Al menos dos personas murieron y otras diez resultaron heridas este martes en Kiev, durante una nueva oleada de ataques lanzada por Rusia contra distintos puntos de Ucrania. Se trata de los primeros bombardeos sobre la capital desde que venció una suspensión de tres días declarada en el marco de la reciente gira de enviados de Estados Unidos, que buscó impulsar un acuerdo de paz.
El presidente ucraniano, Volodimir Zelenski, describió el operativo como “un ataque complejo en el que los rusos intentaron causar el máximo daño posible a la vida”. Según detalló, las fuerzas rusas utilizaron misiles balísticos, de crucero y antibuque, además de drones Shahed.
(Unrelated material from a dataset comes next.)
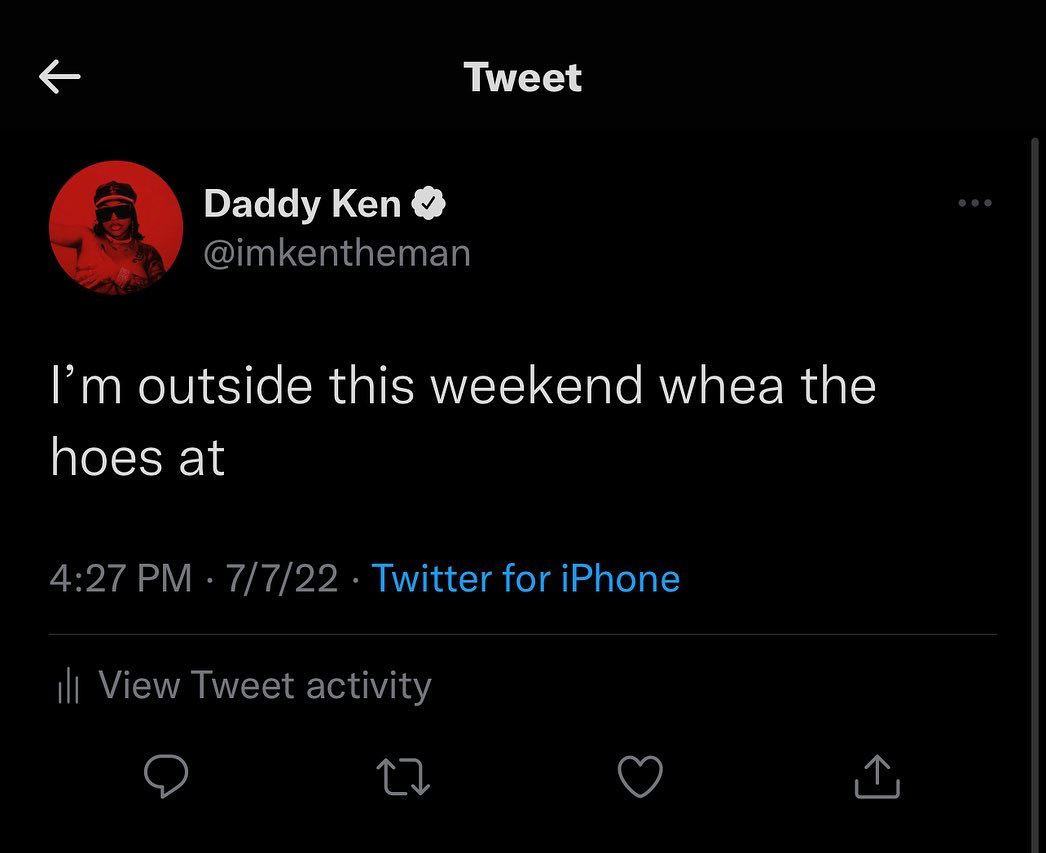Click the "hoes at" line of tweet text
The width and height of the screenshot is (1046, 853).
(x=138, y=457)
Zelenski informó que los ataques provocaron daños significativos en edificios residenciales y en otra infraestructura civil de Kiev. También confirmó afectaciones en infraestructura crítica de la provincia homónima y un ataque contra un mercado en Odesa.
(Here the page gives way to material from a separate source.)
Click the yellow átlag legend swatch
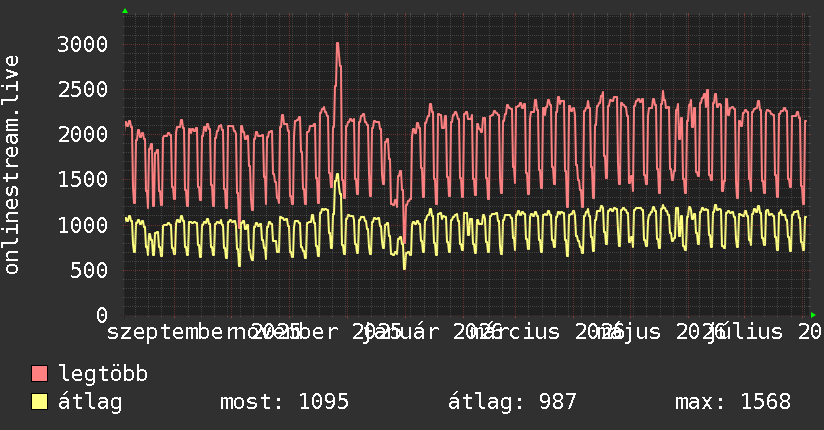 39,402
Además, el mandatario señaló que dos personas resultaron heridas en Járkov, donde también se registraron daños. En la provincia de Sumi, un ataque afectó una estación de tren, aunque no hubo víctimas. De acuerdo con el balance difundido por Zelenski, los sistemas de defensa antiaérea derribaron 175 misiles y drones durante la ofensiva. El presidente reconoció, sin embargo, que los misiles balísticos continúan representando una dificultad particular para las defensas ucranianas.